What is being asked: Your copy should hold only the lines from the one with "Given: Open the Settings tab" to the one with "The height and width of the screenshot is (611, 780).", both included, each exactly as it stands below, with no pictures.

=== Section Start ===

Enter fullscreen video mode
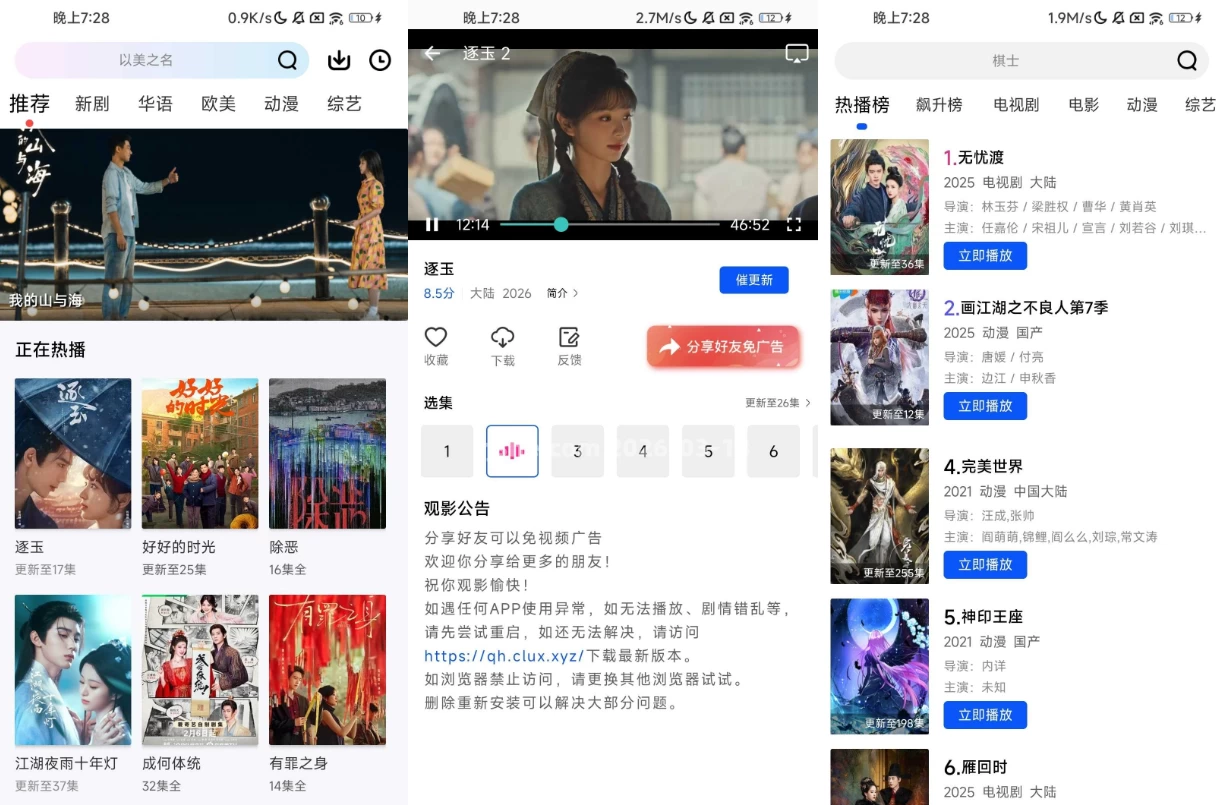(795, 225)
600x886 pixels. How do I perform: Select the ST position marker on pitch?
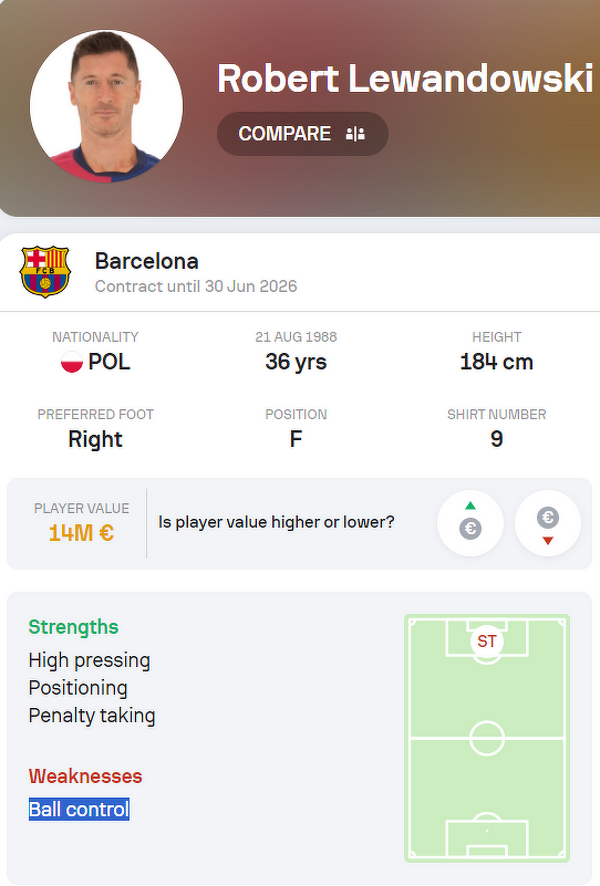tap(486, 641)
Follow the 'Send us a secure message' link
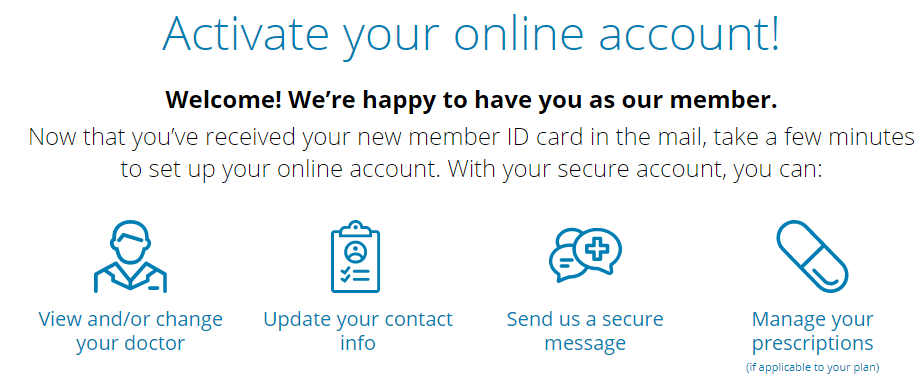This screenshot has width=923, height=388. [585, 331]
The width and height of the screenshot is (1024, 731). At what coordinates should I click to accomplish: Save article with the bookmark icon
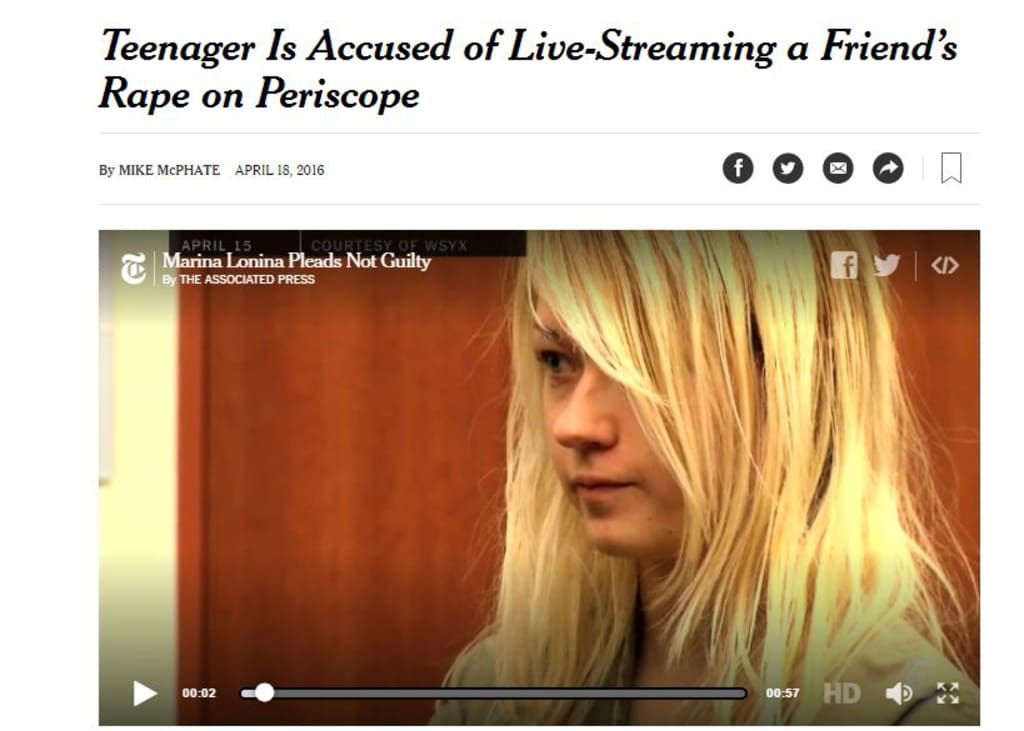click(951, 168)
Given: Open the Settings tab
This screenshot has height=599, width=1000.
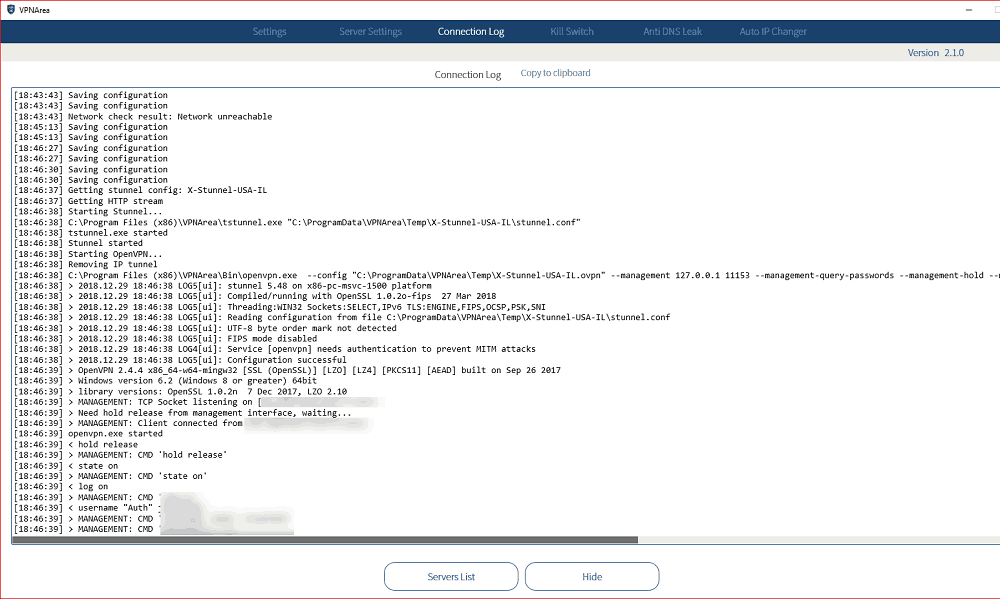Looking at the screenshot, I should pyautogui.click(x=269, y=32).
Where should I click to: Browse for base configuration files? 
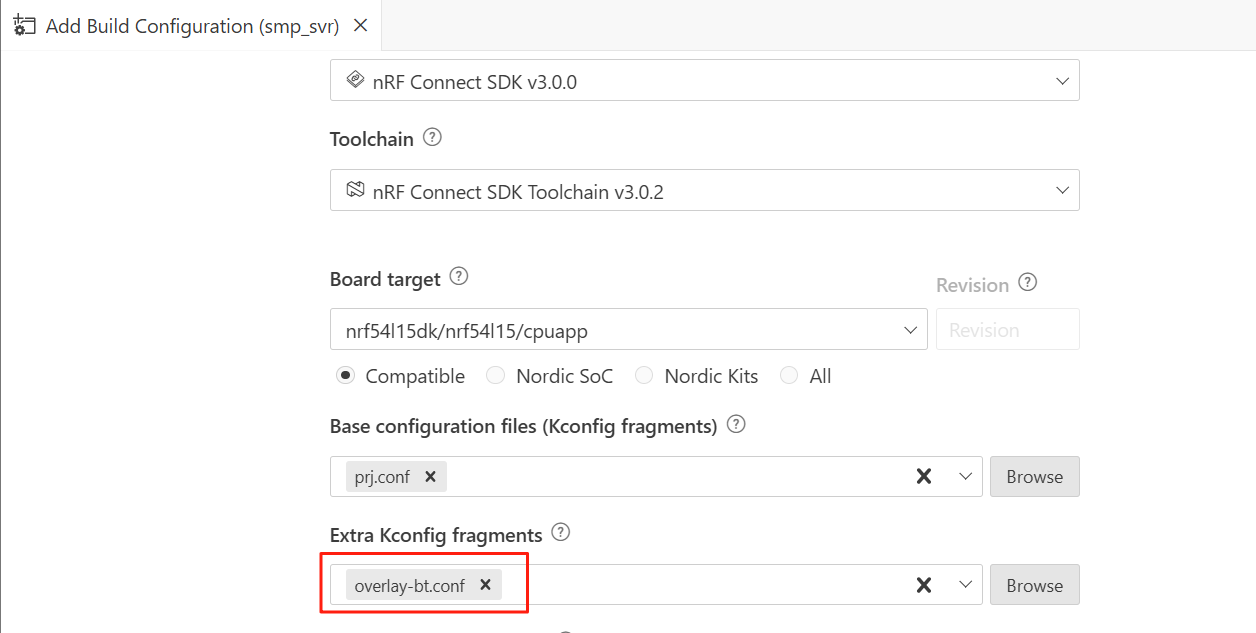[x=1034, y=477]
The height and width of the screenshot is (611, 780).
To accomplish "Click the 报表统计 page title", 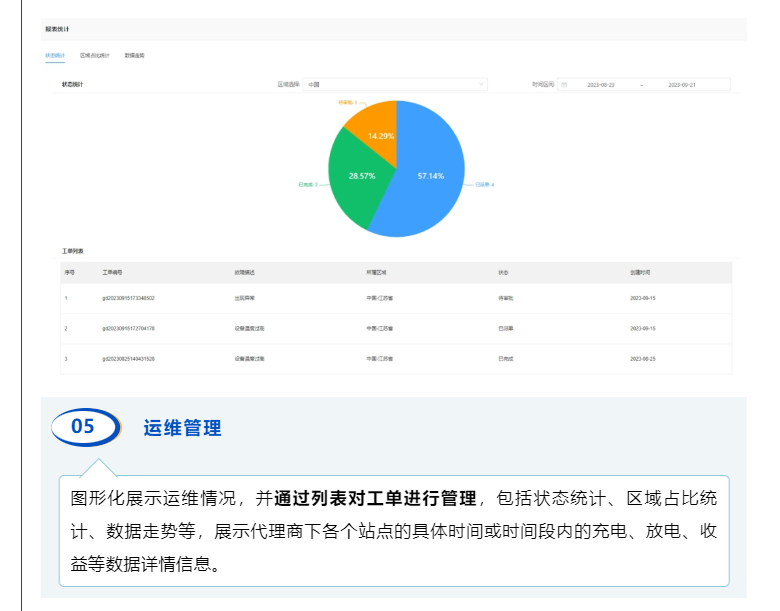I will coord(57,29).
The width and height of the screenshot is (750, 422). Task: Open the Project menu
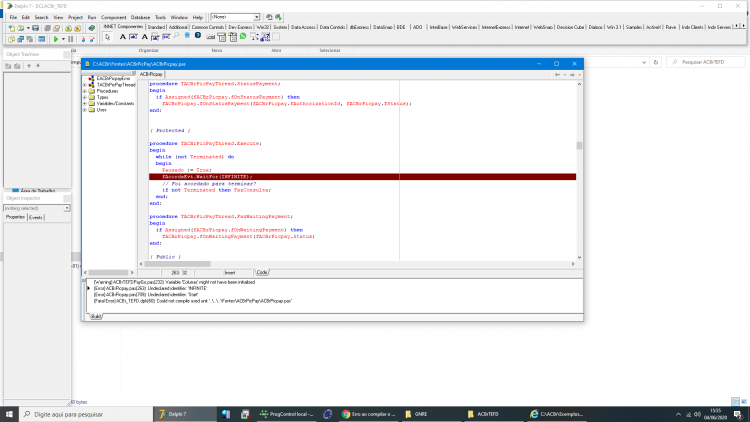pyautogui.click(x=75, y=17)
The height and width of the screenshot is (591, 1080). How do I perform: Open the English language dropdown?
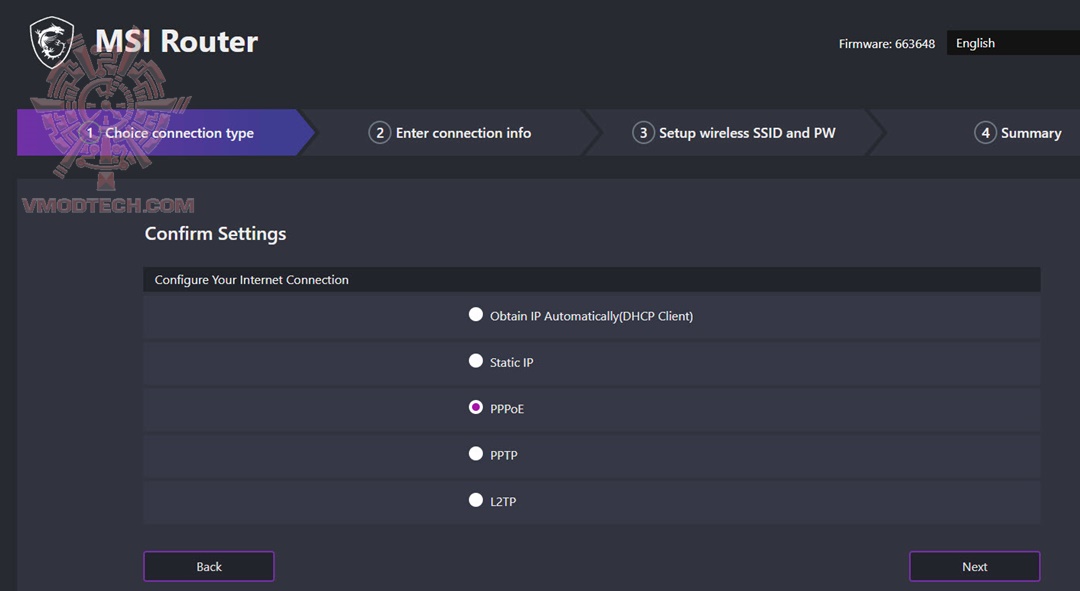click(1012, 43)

=== Section End ===

Problem solution:
Given: Open the Settings tab
This screenshot has height=599, width=1000.
Looking at the screenshot, I should pyautogui.click(x=269, y=32).
Where should I click to: Browse for base configuration files? 
[x=1034, y=477]
The height and width of the screenshot is (611, 780).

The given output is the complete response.